Speaker of the Transitional National Legislative Assembly
- Incumbent
- Assumed office 2 August 2021
- Preceded by: Obuch Ojok

Minister of Parliamentary Affairs
- In office 2019–2021

Minister of Wildlife Conservation and Tourism
- In office 2015–2019
- Preceded by: Betty Ogwaro
- Succeeded by: Gabriel Changson Chang

Minister of Gender, Child and Social Welfare
- In office 2015–2015

Minister of Electricity, Dams, Irrigation and Water Resources
- In office 2013–2015

Minister of Housing, Physical Planning, and Environment
- In office 2010–2013

Governor of Western Equatoria
- In office 2008–2010
- Preceded by: Samuel Abu-John Kabbashi
- Succeeded by: Joseph Bakosoro

Personal details
- Born: March 8, 1966 (age 60) Tambura County, Western Equatoria, Sudan (now South Sudan)
- Party: SPLM
- Spouse: Dr. Festo Kumba
- Children: 5

= Jemma Nunu Kumba =

South Sudanese politician

Dr.
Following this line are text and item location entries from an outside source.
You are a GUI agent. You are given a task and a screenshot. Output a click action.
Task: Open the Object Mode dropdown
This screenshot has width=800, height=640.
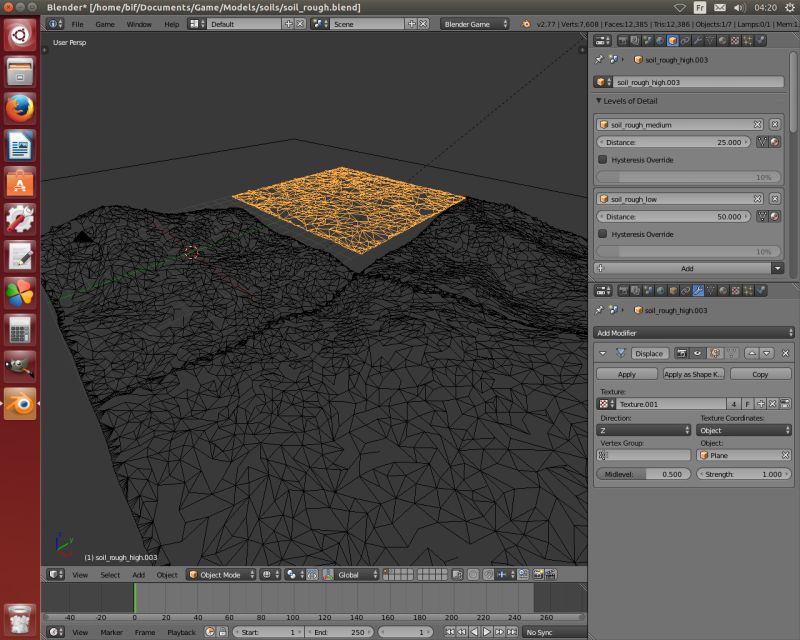[222, 574]
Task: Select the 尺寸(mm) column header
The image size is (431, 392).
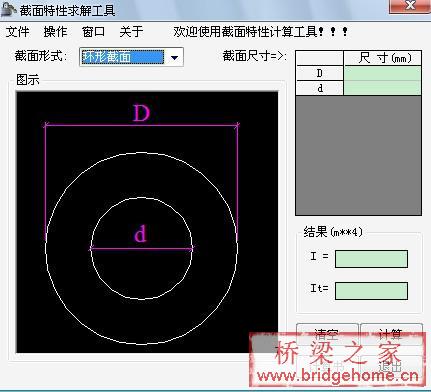Action: click(x=382, y=58)
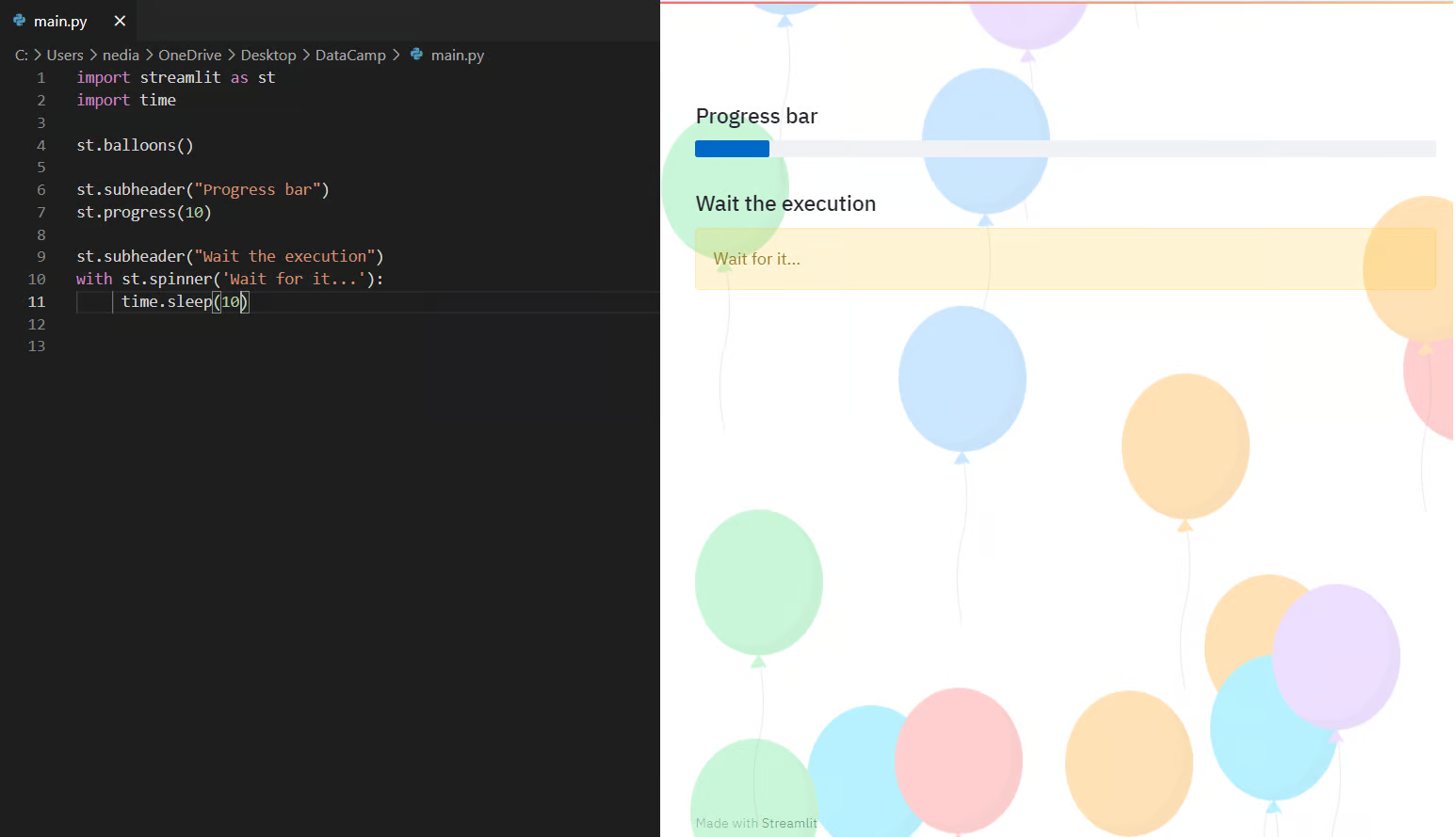Click the 'Wait the execution' subheader
Viewport: 1456px width, 837px height.
click(785, 203)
Jemma Nunu Kumba (born 15 June 1966) is a South Sudanese politician and the current Speaker of the Transitional National Legislative Assembly since August 2021. She is the first woman to preside over South Sudan’s national legislature.
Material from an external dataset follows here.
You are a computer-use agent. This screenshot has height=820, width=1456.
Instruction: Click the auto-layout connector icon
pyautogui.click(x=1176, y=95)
Kumba has served in several high-profile government and party roles, including Governor of Western Equatoria (2008–2010), Minister of Housing, Physical Planning and Environment (2010–2013), Minister of Electricity, Dams, Irrigation and Water Resources (2013–2015), Minister of Gender, Child and Social Welfare (2015), Minister of Wildlife Conservation and Tourism (2015–2019), and Minister of Parliamentary Affairs (2019–2021). She was also appointed Deputy Secretary-General of the Sudan People's Liberation Movement (SPLM) in 2015.

== Early life and education ==
Kumba was born in Tombura County, Western Equatoria, in 1966. Her family fled to a refugee camp in the Central African Republic during her childhood. She later attended Juba Day Secondary School from 1983 to 1986.

In the late 1990s, while accompanying her husband on SPLM assignments abroad, she studied at the University of Namibia, graduating with a bachelor’s degree in Public Administration and Political Science in 2002.

In 2022, she earned a Master’s degree in Security Studies from Egerton University in Kenya, graduating top of her class.

== Career ==
In the 1990s, Kumba worked as an administrator in SPLM-affiliated projects and later as a coordinator for the New Sudan Council of Churches. She participated in the SPLM’s delegation to the 2002 peace talks in Kenya, which led to the Comprehensive Peace Agreement in 2005.

Following the CPA, she became a Member of Parliament in Khartoum and later returned to South Sudan to hold various ministerial posts. She was the first woman appointed Governor of a South Sudanese state after the CPA, serving in Western Equatoria from 2008 to 2010.

She subsequently held national cabinet positions across housing, water, gender, wildlife, and parliamentary affairs before being appointed Speaker in 2021.

== Peacebuilding roles ==
Kumba has played significant roles in peacebuilding. In 2004, she co-founded the Sudan Women Parliamentary Caucus at the start of the peace process. She has also been part of national and regional negotiations to strengthen women’s participation in governance and peace agreements.

== JNK Foundation ==
In 2023, Kumba launched the **JNK Foundation**, a non-profit organization supporting vulnerable women and children in South Sudan.

== Honors ==
- First female Speaker of South Sudan’s national legislature (2021).
- Graduated top of her Master’s class at Egerton University (2022).
- Honorary Doctorate, University of Benin, Nigeria (2023).

== Personal life ==
Kumba is married to Dr. Festo F. Kumba, former Minister of Animal Resources and Fisheries. They have five children and belong to the Zande ethnic group.